Il y a aussi eu des interrogations sur le rôle de l'État. "C'est le gouvernement qui est chargé de garantir cette alimentation, pas les mipymes privées", a écrit une personne. Une autre a souligné : "Les PYMES ne sont pas responsables, c'est au régime qu'il faut réclamer des comptes, qui agit comme gouvernement." Un commentaire supplémentaire a exprimé : "L'éducation municipale est responsable de cette situation."
Les aides internationales ont été mentionnées dans plusieurs interventions. "Et les aides et des milliers de dollars pour les caisses des dictateurs et des militaires", a écrit un utilisateur. Un autre a demandé : "Et des dizaines de tonnes de dons qui entrent dans le pays, n'ont-elles pas pu être distribuées dans les garderies ?" On peut également lire : "Et les aides que le Mexique a offertes ?"
Certaines personnes ont demandé des mesures plus drastiques. "Ne mandemandez pas les enfants, laissez-les chez eux," a commenté un utilisateur. Un autre a écrit : "Que le gouvernement dépense l'argent qu'il a pour cela et non pour que ses enfants et ses proches vivent des vies de luxe."
La discussion a inclus des témoignages d'autres territoires. "Ainsi sont toutes les écoles et cercles", a affirmé une personne. Une autre a écrit : "C'est dans toute Cuba".

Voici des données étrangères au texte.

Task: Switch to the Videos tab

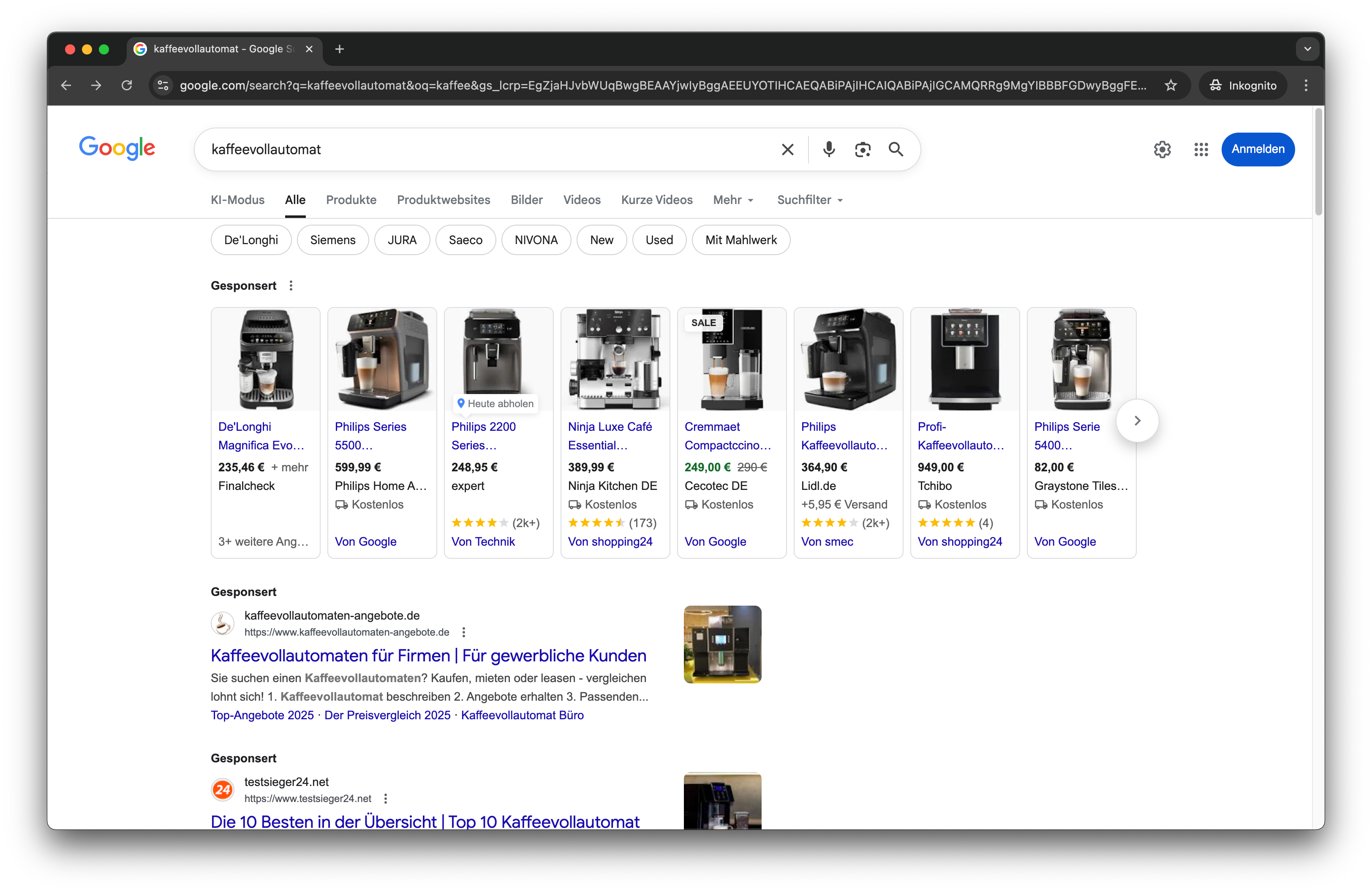Action: pos(582,200)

D'autres commentaires ont détaillé des situations similaires dans différents municipalités et provinces. "À l'école de ma fille à San Miguel del Padrón, ils ne donnent que des petits pois", a écrit une personne. Une autre a affirmé : "Ici à San Miguel, c'est la même chose, ma comadre doit payer quelqu'un pour aller chercher mon filleul à midi à cause du manque de nourriture au cercle."

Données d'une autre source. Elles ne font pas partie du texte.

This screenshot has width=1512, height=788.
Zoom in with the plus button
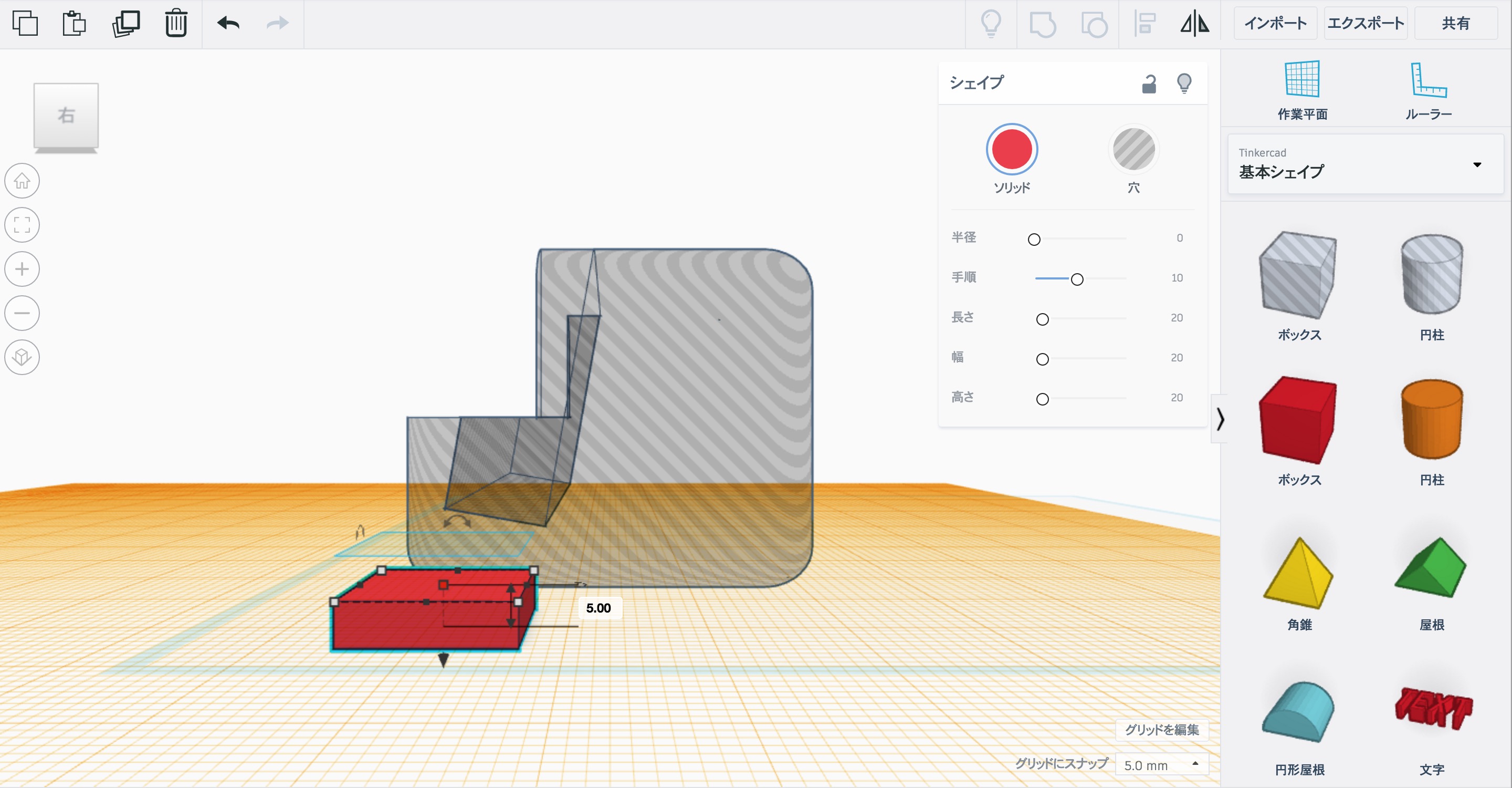[22, 269]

Depuis la municipalité 10 de Octubre, on a également signalé des difficultés : « Mes filles viennent du 10 de Octubre et elles sont dans cet état. Mes filles, en plus du rhume qu'elles ont, ne vont pas au cercle depuis un mois ». À Arroyo Naranjo, ils ont souligné : « C'est ainsi dans toutes les écoles et cercles à Arroyo Naranjo, l'école primaire Volodia aussi et souvent cela ne suffit même pas pour tous les enfants ».
Dans l'est du pays, plusieurs utilisateurs ont décrit des scénarios similaires : "Ici à Holguín, ils mangent des petits pois et de la farine de maïs". On peut également lire : "C'est comme ça à Sancti Spíritus, c'est du riz et une petite boule de pain au déjeuner, pas plus, c'est désolant".
D'autres messages étaient plus généraux : « C'est le cas dans toute Cuba et le gouvernement continue de dire qu'ici, les droits des enfants sont respectés. » Un autre commentaire affirmait : « C'est ainsi que cela se passe dans toute Cuba, c'est déchirant de voir tant de faim, tant de besoin chez les enfants, l'avenir de Cuba mourant de faim. »
Au-delà de la demande spécifique de soutien, la publication a ouvert un débat plus large sur les réseaux sociaux, où les utilisateurs ont échangé des dénonciations, des témoignages et des interrogations sur la situation alimentaire dans les établissements éducatifs publics. Ce qui a commencé comme une demande concrète pour un cercle d'enfants dans le quartier de Bahía a fini par refléter un malaise plus profond chez les parents et les proches, qui décrivent des difficultés à garantir une alimentation adéquate aux enfants dans les institutions publiques.